* BEGIN EXCERPT *
# Foruka or Boris?



## Soon2bechiowner (Apr 25, 2005)

For a male chi what name do you perfer?


----------



## sullysmum (Mar 6, 2004)

Yuk!


----------



## blossom (Mar 8, 2005)

I'm not crazy about either name, but I would defintely prefer Boris.


----------



## sullysmum (Mar 6, 2004)

Think its a wind up!


----------



## Seren (Apr 22, 2005)

I dont like either. Especially Foruka ...that reminds me of varuca that you can get on your feet...ewwwww! :lol:


----------



## OzzyAndLilysMom (Mar 9, 2004)

Hey guys I dont think your been very nice, each to their own people, not everyone is gonna like the names we all pick but its not our decision but personally I prefer Boris its cute


----------



## TiffsLilChi (Mar 31, 2005)

ozzysmom said:


> Hey guys I dont think your been very bice, each to their own people, not everyone is gonna like the names we all pick but its not our decision but personally I prefer Boris its cute


Nicely said!  I also choose Boris, because you can make up many nicknames off that. I'm a nickname lover!


----------



## sullysmum (Mar 6, 2004)

ozzysmom said:


> Hey guys I dont think your been very bice, each to their own people, not everyone is gonna like the names we all pick but its not our decision but personally I prefer Boris its cute


 well i was 100% sure it was a wind up feruka >verucca :shock:


----------



## OzzyAndLilysMom (Mar 9, 2004)

Well im sure if it was supposed to be varruca she would of said that, this person is getting a chi and has been asking questions etc over the board Im sure if it was a wind up they wouldnt have bothered with all that first.

Im sorry if you are offended in anyway soon2bechiowner.

Im sure that name is an indian name similar to foruk


----------



## sullysmum (Mar 6, 2004)

ozzysmom said:


> Well im sure if it was supposed to be varruca she would of said that, this person is getting a chi and has been asking questions etc over the board Im sure if it was a wind up they wouldnt have bothered with all that first.
> 
> Im sorry if you are offended in anyway soon2bechiowner.
* END EXCERPT *
* BEGIN SOURCE DATA *
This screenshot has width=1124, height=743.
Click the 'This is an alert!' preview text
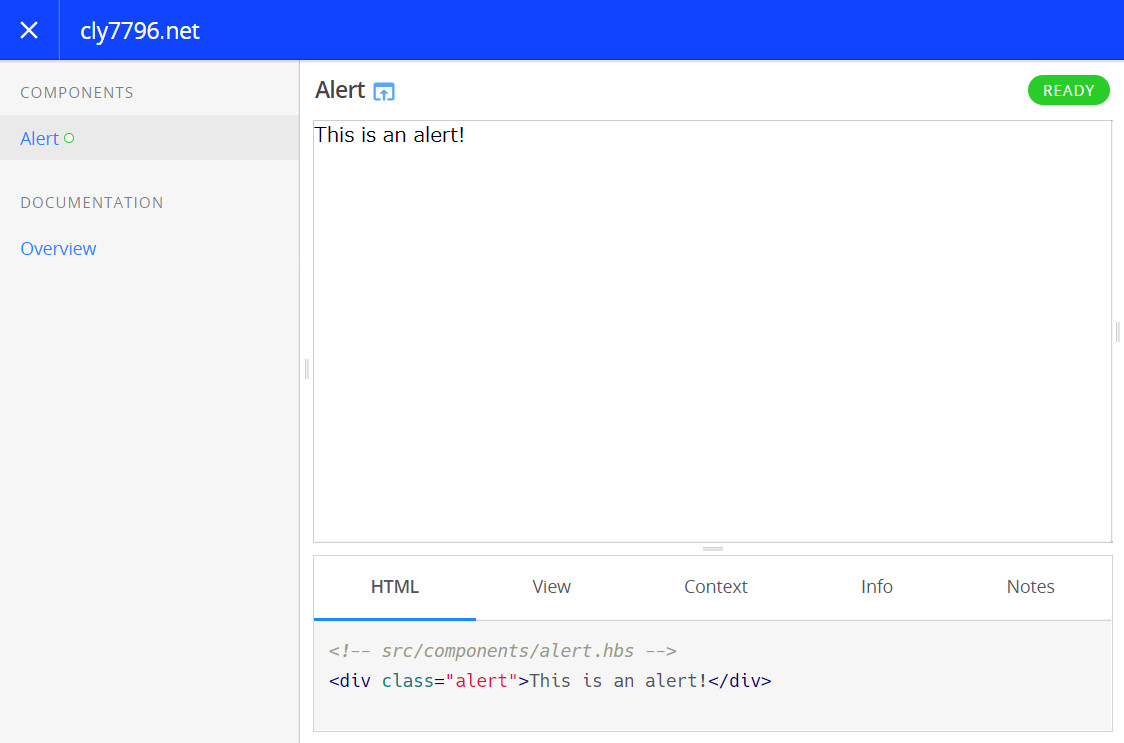[390, 135]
* END SOURCE DATA *
▶ [STATED PROBLEM A]
Print everything in the forum thread about naming a male chi from "## TiffsLilChi (Mar" down to "a nickname lover!".
▶ [STATED PROBLEM B]
In the forum thread about naming a male chi, why is OzzyAndLilysMom sure the question was not a wind up? Answer in one to three sentences.
▶ [STATED PROBLEM C]
Go on with the forum thread about naming a male chi, starting after its last line.

▶ [EXERCISE RESULT A]
## TiffsLilChi (Mar 31, 2005)

ozzysmom said:


> Hey guys I dont think your been very bice, each to their own people, not everyone is gonna like the names we all pick but its not our decision but personally I prefer Boris its cute


Nicely said!  I also choose Boris, because you can make up many nicknames off that. I'm a nickname lover!

▶ [EXERCISE RESULT B]
OzzyAndLilysMom says the poster is getting a chi and has been asking questions over the board, and someone winding people up wouldn't have bothered with all that first. She also says that if the name had been meant as "varruca," the poster would have said so.

▶ [EXERCISE RESULT C]
> 
> Im sure that name is an indian name similar to foruk


 .............. you never know she might have been having a laugh with us!


----------



## Seren (Apr 22, 2005)

She asked what we each thought about the names and i game my honest opinion. My opinion wasnt given in a nasty way. It was simply my opinion on the names she asked about. :shock: :?


----------



## sullysmum (Mar 6, 2004)

Seren said:


> She asked what we each thought about the names and i game my honest opinion. My opinion wasnt given in a nasty way. It was simply my opinion on the names she asked about. :shock: :?


 me too thats why i said yuk, and untill i saw she had made previous posts i thought she was a troll :lol:


----------



## OzzyAndLilysMom (Mar 9, 2004)

why ??????????????????????????????????????????? would she be having a joke about what she wants to name her chi 

I didnt say ytou said it in a nasty way but it wasnt said in a very considerate way either, remember the written word is easily misinterpreted and please respect other individuals choices :wave:


----------



## sullysmum (Mar 6, 2004)

Because of such odd names it was like someone taking the p''' for a laugh, if you go to the main dog websites they would have had a 'dont feed the troll' message on the top of the message! Anyway whats the point of answering if you cant say what you feel no one was rude just said our opinions like we were asked!


----------



## OzzyAndLilysMom (Mar 9, 2004)

Well I think you should look up the word TACT in the dictionary, Alot of people have ODD names for their dog but it is because they like unusual or different names their is no harm in that.

WHY DO YOU THINK THIS PERSON IS A TROLL


----------



## sullysmum (Mar 6, 2004)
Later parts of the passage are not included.